July 17, 2013 2 Comments
What is it about zombies that makes them so worth watching? I can’t prove this, but I have a hunch . . . nothing does.
With nothing to do but watch the world come to an end, and no one to do it with, I went to see World War Z. How could I have forgotten what the ‘Z’ stands for? I had just come from a hamburger and an excess of fries at the local 5 Guys when I got to the theater. It looked like I was at least ten minutes late. I told the ticket agent (isn’t that a fancy title?) that I was there to see World War Z, if, but only if, it hadn’t started yet. I wasn’t sure he could sort out the bi-conditional “if and only if,” but this kid must have a keen mind for logic. He told me I had nine minutes; they were still showing previews. I asked if the theater was full. “There are eleven people,” he said. I wondered, Is that good or bad? I guess for a Tuesday night, that’s pretty good.
I paid for my ticket and met my old friend Ken, the guy who takes my ticket when I walk in. I always ask Ken what he thinks of the movie I’m about to see. I’ve learned to trust Ken’s judgment. This time Ken said, “I’m not much into zombie movies, but in this one they look pretty good.” That’s when I realized what I had gotten myself into. That’s when it hit me that World War Z is about zombies . . . and the world, of course. I felt stupid. What else could the ‘Z’ stand for? But I might be forgiven. Check out the movie poster. Doesn’t it bring to mind the Zorro series, this time with a faint hint of apocalyptic doom?
Usually, I don’t wait in line to see a zombie movie. In fact, if you’ll pardon the allusion, I generally avoid them like the plague. But I had paid for a ticket. And Ken had said about this movie that the zombies “look pretty good.” I had to satisfy my curiosity. What do good-looking zombies look like? Is this a movie my wife would approve of?
For those who haven’t seen the movie, here’s a spoiler alert: Ken must have meant something else by zombies that “look pretty good.”
For the record, the zombies I know (remember, I’m a university professor) don’t look or act anything like the ones in this movie. My zombies are rather subdued, almost motionless. If you tripped over them in a dark alley, you still might not know they were there. By comparison, I must say, the zombies in this movie are pretty amped up. And you certainly would never want to meet them in a dark alley. (I wonder what it would be like if these zombies and my zombies were to meet?)
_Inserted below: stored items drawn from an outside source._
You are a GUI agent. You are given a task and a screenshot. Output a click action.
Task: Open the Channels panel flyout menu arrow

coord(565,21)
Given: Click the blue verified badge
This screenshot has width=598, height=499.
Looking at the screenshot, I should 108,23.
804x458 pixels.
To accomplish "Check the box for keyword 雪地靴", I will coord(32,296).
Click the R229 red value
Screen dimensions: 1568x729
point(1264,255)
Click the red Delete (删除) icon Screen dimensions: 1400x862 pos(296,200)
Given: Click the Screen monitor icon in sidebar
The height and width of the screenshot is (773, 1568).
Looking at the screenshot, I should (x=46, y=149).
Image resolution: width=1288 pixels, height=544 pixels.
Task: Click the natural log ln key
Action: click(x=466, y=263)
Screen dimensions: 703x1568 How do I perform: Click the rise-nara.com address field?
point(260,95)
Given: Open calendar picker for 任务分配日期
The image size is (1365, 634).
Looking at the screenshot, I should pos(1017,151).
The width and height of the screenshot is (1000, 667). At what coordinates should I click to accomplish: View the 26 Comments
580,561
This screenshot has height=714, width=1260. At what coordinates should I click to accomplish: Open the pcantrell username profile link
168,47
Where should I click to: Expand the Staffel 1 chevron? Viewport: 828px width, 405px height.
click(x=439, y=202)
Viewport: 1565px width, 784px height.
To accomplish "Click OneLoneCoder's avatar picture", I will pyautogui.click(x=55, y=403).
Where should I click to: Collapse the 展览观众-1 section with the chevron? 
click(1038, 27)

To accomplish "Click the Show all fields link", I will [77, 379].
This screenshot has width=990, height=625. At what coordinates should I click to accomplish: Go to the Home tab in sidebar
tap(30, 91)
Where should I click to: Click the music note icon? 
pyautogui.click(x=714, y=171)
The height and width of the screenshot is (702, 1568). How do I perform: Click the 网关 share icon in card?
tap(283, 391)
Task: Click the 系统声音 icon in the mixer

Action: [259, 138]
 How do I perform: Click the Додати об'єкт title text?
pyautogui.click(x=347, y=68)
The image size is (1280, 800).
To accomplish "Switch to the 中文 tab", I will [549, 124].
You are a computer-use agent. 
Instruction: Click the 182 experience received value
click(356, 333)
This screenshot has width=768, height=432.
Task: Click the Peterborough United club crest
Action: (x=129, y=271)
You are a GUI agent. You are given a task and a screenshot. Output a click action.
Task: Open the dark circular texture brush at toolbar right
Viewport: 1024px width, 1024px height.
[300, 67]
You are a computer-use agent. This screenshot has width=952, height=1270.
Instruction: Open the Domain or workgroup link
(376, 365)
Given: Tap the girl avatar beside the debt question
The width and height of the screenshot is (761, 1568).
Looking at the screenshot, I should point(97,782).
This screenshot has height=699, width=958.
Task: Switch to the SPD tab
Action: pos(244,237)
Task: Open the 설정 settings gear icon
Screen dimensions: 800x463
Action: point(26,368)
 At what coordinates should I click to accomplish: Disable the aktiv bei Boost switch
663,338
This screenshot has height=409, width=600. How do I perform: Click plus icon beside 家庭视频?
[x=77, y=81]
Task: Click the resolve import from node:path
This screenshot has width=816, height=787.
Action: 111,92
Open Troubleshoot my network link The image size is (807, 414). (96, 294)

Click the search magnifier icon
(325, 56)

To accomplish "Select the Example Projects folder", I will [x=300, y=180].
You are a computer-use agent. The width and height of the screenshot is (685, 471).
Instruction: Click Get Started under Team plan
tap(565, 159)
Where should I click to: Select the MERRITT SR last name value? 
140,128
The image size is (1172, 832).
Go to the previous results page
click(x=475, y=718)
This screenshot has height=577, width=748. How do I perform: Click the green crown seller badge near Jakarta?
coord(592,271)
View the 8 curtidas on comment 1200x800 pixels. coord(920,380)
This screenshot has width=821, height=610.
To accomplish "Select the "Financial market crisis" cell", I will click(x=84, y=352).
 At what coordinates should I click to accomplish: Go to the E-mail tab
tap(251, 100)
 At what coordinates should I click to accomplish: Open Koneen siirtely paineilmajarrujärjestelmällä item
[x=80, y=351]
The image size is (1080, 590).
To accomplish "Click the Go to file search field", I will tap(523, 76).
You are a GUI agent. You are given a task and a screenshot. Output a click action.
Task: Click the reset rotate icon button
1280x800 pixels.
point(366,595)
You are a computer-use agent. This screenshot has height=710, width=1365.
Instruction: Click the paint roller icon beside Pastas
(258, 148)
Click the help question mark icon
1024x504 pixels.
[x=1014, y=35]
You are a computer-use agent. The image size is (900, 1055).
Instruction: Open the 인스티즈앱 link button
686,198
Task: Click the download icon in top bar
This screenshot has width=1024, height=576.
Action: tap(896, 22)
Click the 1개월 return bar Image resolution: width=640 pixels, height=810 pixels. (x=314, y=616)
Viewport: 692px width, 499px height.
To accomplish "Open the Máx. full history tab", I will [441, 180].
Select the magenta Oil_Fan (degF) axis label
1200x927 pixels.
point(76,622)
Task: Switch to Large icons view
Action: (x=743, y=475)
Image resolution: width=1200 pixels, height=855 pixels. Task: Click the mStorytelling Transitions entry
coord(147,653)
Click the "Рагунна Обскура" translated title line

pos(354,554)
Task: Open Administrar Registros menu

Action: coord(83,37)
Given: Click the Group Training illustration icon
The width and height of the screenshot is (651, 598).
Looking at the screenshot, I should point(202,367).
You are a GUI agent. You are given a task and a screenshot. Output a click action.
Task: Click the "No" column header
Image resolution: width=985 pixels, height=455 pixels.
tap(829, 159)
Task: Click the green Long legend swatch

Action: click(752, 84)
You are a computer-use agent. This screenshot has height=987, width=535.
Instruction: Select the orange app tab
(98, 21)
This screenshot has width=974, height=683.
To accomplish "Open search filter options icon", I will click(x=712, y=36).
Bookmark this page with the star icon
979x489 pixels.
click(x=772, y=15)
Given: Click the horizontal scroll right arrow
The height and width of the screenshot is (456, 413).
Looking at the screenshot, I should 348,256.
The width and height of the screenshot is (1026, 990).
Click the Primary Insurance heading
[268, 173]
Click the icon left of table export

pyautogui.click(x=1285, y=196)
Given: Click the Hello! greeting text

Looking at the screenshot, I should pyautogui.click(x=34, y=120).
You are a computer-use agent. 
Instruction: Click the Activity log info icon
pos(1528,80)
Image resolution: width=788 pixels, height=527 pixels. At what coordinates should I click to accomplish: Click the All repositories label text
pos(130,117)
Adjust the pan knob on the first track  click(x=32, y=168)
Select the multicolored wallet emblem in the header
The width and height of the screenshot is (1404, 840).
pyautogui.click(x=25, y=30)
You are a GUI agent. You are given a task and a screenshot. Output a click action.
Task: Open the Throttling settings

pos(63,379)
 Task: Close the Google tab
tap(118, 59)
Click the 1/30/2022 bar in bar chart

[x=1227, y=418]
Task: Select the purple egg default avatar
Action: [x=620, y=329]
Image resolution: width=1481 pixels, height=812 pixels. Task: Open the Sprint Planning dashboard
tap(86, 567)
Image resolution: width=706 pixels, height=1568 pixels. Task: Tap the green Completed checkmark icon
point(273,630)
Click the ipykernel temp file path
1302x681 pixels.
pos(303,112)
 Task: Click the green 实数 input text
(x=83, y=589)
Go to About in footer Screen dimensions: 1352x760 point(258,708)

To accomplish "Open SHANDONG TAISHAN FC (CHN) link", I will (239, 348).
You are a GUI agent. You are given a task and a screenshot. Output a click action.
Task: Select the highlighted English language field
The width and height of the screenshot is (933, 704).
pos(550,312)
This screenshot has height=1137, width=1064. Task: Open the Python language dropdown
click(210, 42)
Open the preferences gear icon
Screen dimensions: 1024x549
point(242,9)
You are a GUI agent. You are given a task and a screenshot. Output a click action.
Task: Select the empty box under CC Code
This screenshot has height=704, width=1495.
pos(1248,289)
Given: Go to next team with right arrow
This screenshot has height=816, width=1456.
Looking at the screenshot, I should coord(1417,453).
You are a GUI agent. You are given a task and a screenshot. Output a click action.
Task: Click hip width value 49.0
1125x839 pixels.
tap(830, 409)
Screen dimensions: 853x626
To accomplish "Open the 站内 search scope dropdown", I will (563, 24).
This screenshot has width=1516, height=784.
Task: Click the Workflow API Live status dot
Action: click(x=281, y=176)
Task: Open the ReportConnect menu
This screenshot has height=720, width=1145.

I did learn something from this movie, apart from the intended message narrated at the end. If an encounter with a zombie doesn’t make your teeth chatter, hearing his teeth chatter will make you laugh. That’s how it affected 9 out of 11 people in the theater. (Silly me, there were other times when I could not restrain a mild chuckle, even when no one else appeared to be in such good humor.)
I have an obligation to tell you there are things about this movie that simply aren’t believable.
- Israel’s Mossad figures out before anyone else in the world how to protect themselves from zombies, but they don’t know the effect that loud, screechy microphones would have on them? Come on, people! The Mossad are better than that.
- Can you really hear the teeth of a zombie chatter through plexiglass that is so substantial that even the zombie can’t break through it? Give me a break!
- Are we supposed to believe that an envoy from the United Nations is the best candidate for staving off the complete annihilation of humanity? I’d trust any neighbor in my cup-de-sac over the U.N. boys and girls. (Remember Benghazi and Susan Rice?)
These things just don’t add up. Fortunately, the movie’s realism is salvaged by the general plot: Savage zombies ravage the world, quickly turning the un-undead into the undead, and there’s a bona fide solution to the problem that is discovered by Brad Pitt—and just in time.
That’s the reassuring message of the film.
But I can’t spoil the movie for you by revealing what the narrator says at the end.
If that doesn’t get you to go see this movie, then I guess nothing will.